**What the task asks**:
Copy every line of the entries below that contains the string "stěny". Matching is case-sensitive.

**Source data**:
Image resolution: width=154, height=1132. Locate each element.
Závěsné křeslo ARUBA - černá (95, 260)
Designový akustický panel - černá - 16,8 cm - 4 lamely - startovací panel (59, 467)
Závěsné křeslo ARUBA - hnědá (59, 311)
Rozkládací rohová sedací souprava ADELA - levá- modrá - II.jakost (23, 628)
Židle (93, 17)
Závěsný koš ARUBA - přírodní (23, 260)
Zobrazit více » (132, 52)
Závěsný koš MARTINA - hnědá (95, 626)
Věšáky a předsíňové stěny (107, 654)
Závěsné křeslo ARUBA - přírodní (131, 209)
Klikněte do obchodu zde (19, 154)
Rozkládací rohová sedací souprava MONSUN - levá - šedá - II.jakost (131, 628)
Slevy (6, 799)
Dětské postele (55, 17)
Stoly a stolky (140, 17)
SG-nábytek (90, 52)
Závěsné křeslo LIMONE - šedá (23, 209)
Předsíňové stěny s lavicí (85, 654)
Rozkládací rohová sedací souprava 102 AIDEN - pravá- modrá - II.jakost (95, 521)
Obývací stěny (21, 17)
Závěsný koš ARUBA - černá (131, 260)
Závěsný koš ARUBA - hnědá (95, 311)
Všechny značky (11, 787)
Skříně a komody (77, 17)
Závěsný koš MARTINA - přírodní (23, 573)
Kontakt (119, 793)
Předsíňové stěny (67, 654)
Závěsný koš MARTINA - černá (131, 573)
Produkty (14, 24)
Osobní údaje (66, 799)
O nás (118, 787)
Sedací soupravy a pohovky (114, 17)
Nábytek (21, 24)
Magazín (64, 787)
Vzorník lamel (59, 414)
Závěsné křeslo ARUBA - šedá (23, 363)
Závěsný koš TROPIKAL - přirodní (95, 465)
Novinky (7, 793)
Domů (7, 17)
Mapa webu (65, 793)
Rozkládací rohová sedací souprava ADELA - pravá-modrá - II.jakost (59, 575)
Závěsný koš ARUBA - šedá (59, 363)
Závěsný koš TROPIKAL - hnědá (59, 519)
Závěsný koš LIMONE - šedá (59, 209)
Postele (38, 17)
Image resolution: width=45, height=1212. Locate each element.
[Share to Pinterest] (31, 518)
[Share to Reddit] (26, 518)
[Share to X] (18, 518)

**Response for this exercise**:
Věšáky a předsíňové stěny (107, 654)
Předsíňové stěny s lavicí (85, 654)
Obývací stěny (21, 17)
Předsíňové stěny (67, 654)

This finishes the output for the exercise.